» Document extract
First Dates and Butterflies

So if you are a regular reader, whether friend or lurker *love ya both*, you may be patiently waiting to find out what happened with my date over the weekend. I apologize for taking so long to write this, but after reading I hope you understand.

I woke up Saturday morning with a hangover and a horrible case of nervous butterflies. I felt like a teenager not knowing what to expect. At 10 am, I got my first text of the day from Paige: “T -10 hours” (isn’t she cute!), and the countdown continued every few hours through the day.

By 3 o’clock, I had shaved, lotioned, ironed my hair and was unable to find anything to keep my hands busy. By 6, I had done my make-up and dressed, practically bouncing up and down on the couch, watching the clock tick slowly by.

I left early to run through the car wash, and then got on the road. We live about 50 miles away from one another, so we decided to meet halfway, at a microbrewery in a small college town (fan-fucking-tastic beer, by the way).

The place was packed, and we had over an hour before we could get a table. We ordered beers and went to wait on the outside patio (thank the gods this was the first real warm day of spring and even in the late evening, it was perfectly comfortable). I was ridiculously shy, shyer than I think I’ve ever been. I joked about it, but Paige was witty and talkative, and did an excellent job at keeping the conversation moving.

She talked about a Dom she’s been seeing, asked about M’s and my dynamic. We talked about work, books, hobbies, and fucking while our knees rested against each other’s under the table. By the time the first beer was gone, we were laughing like old friends.

She encouraged me to try mussels, an explosion of flavor that made my eyes close as I savored the experience. I attempted to explain different types of nipple clamps, showing the pictures from my nipple torture post. She thought M’s cock was rather delicious looking.

By the time we left the brewery to head home (she had a long day at work on Sunday) I was giddy.

Paige walked me to my car and I drove her to hers. We talked a bit more. I became shy again. She teased me about it. I leaned back against the headrest, and smiled at her. She told me I was beautiful. When our lips met, we both reached for each other, our fingers playing on the other’s necks.

I think I started giggling maybe. “Damn you, having to work tomorrow,” I said, pulling our entwined fingers to my lips, placing small kisses across her knuckles, lightly sucking the tip of her thumb into my mouth. We talked a few more minutes, but time was ticking away, both of us facing a long drive home. We kissed again, this time a little longer, more comfortable.

I smiled the whole way home.

The date was fantastic; honestly, it couldn’t have been better. We clicked just as well in person as we did through emails and texts. I was excited, ecstatic really; we had a great time, good food and drinks, and a first kiss that made my heart pitter-patter.

………………………………..

» Supplied records
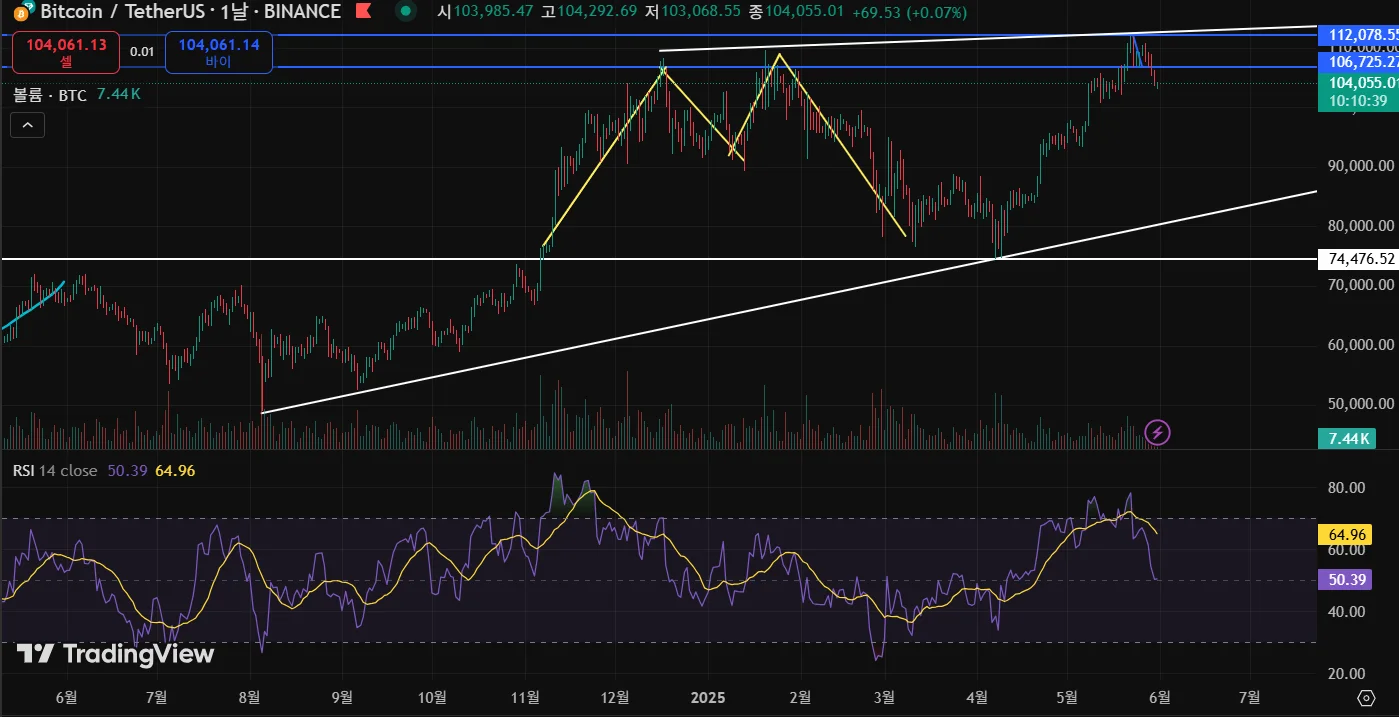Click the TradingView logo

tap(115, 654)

==

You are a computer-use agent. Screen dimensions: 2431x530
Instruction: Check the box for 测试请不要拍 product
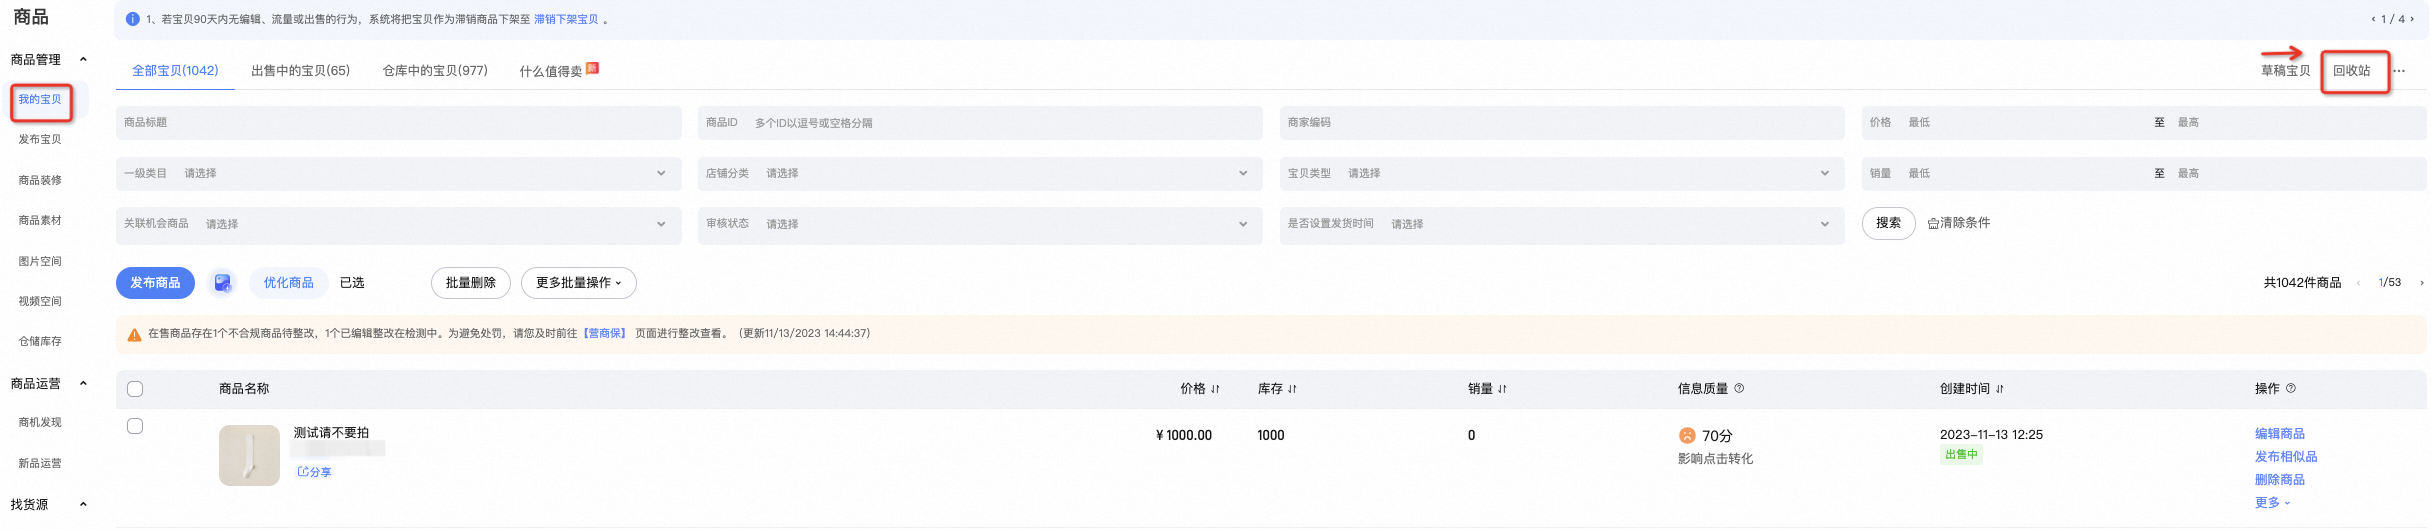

--

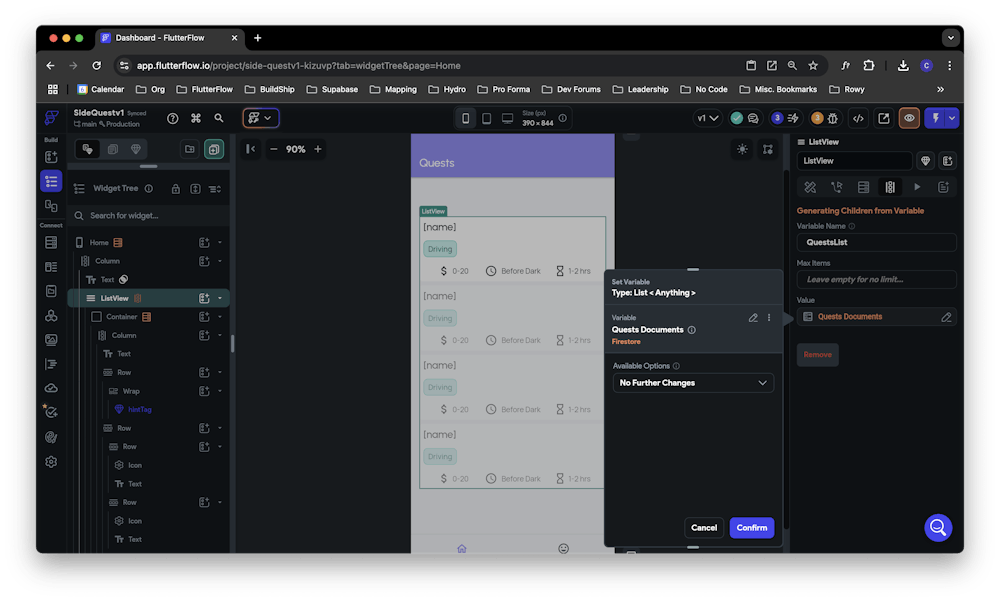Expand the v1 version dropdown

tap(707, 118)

» Complete the following
a) From the first-date post above, reproduce verbatim the part that opens with the words containing "First Dates and" and closes with "tick slowly by.".
b) In the first-date post, list every preparation step the writer says was done by 3 o'clock or by 6.
c) Answer these questions from the first-date post:
(i) At what time did the first text from Paige arrive, and what did it say?
(ii) About how far apart do the two live?
(iii) What food did Paige encourage the writer to try?

» Answers to the exercises
a)
First Dates and Butterflies

So if you are a regular reader, whether friend or lurker *love ya both*, you may be patiently waiting to find out what happened with my date over the weekend. I apologize for taking so long to write this, but after reading I hope you understand.

I woke up Saturday morning with a hangover and a horrible case of nervous butterflies. I felt like a teenager not knowing what to expect. At 10 am, I got my first text of the day from Paige: “T -10 hours” (isn’t she cute!), and the countdown continued every few hours through the day.

By 3 o’clock, I had shaved, lotioned, ironed my hair and was unable to find anything to keep my hands busy. By 6, I had done my make-up and dressed, practically bouncing up and down on the couch, watching the clock tick slowly by.

b)
- Shaved
- Lotioned
- Ironed hair
- Did make-up
- Dressed

c)
(i) At 10 am; it said "T -10 hours".
(ii) About 50 miles.
(iii) Mussels.